Over the years, living where we do, my lovely wife and I have had a pair of crows that comes back every spring, and stays with us all summer long. They also raise their family, which is two, but occasionally they have three. We enjoy watching them. We also feed them any scraps we have and there isn’t a morning that goes by that they aren’t waiting for us waiting for their morning treat.

It should also be noted that Crows are some of the smartest birds out there, and they have some pretty impressive memory skills. They not only remember where they stash their food, but they can also tell which food is the freshest. Let me break it down for you.

Foremost, crows have incredible memories. They can remember individual human faces, and they can remember the locations of hundreds of food caches. They use landmarks to help them remember where they’ve stashed their food, and they can even remember the time of year when they buried it. That’s pretty impressive for a bird, ain’t it?

Now, when it comes to figuring out which food is the freshest, crows use their sense of smell. They can detect the odors of different foods and tell which ones are more pungent, indicating that they’re fresher. Crows also have a hierarchy of food preferences, so they’ll prioritize the freshest and tastiest food when deciding which cache to raid.

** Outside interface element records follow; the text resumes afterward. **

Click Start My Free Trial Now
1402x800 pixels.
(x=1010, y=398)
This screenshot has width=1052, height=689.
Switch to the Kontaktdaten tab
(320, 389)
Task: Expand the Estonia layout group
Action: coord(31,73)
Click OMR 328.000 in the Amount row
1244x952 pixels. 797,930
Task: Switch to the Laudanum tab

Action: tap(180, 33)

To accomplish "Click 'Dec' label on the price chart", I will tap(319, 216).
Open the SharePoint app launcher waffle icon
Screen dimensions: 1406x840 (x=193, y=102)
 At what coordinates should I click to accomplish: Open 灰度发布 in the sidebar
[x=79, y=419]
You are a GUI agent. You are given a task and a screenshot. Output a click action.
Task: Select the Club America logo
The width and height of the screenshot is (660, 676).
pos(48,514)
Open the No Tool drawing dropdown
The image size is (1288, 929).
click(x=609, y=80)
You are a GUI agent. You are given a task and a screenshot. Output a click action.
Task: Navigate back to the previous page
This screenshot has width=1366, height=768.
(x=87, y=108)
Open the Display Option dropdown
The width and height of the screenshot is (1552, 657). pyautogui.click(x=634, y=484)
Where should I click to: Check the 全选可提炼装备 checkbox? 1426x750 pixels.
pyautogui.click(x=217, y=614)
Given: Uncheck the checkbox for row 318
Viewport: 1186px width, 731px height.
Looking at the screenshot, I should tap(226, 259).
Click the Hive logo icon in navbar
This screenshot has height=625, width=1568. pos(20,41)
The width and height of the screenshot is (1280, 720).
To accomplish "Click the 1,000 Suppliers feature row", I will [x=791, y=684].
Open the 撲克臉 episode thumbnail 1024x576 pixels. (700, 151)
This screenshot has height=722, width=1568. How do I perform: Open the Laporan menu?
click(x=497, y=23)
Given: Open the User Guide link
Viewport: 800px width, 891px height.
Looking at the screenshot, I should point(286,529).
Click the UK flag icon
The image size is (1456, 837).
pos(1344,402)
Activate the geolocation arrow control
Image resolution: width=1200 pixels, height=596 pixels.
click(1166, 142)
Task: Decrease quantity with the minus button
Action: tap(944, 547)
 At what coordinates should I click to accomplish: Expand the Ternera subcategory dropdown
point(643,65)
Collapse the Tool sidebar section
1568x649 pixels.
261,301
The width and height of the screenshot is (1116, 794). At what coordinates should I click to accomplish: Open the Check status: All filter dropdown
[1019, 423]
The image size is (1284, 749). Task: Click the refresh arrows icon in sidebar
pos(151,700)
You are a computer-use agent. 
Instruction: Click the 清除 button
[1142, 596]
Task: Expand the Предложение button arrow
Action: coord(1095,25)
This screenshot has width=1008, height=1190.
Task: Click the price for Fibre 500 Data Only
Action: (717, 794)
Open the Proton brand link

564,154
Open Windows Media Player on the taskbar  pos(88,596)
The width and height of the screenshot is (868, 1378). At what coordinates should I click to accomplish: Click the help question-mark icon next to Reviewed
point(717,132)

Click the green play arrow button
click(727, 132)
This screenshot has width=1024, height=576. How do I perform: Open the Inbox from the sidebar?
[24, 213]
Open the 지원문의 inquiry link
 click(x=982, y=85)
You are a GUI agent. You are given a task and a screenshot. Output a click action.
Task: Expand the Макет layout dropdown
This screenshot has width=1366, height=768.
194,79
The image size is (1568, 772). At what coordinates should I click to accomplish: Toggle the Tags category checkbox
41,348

Now, you might be wondering, “How does this help us humans?” Well, crows are actually pretty helpful little critters. They’re known for eating insects and rodents that can damage crops, so they can help farmers protect their crops from pests. And, believe it or not, some people even use crows to help them hunt! They’ll follow crows to see where they’re caching their food, and then they’ll set up a trap in that area to catch other animals that might be attracted to the food.

So there you have it. Crows are some pretty smart birds, and they can remember where they stash their food and tell which food is the freshest. They also help us humans by eating pests and even assisting in hunting. Who knew these little black birds could be so darn helpful?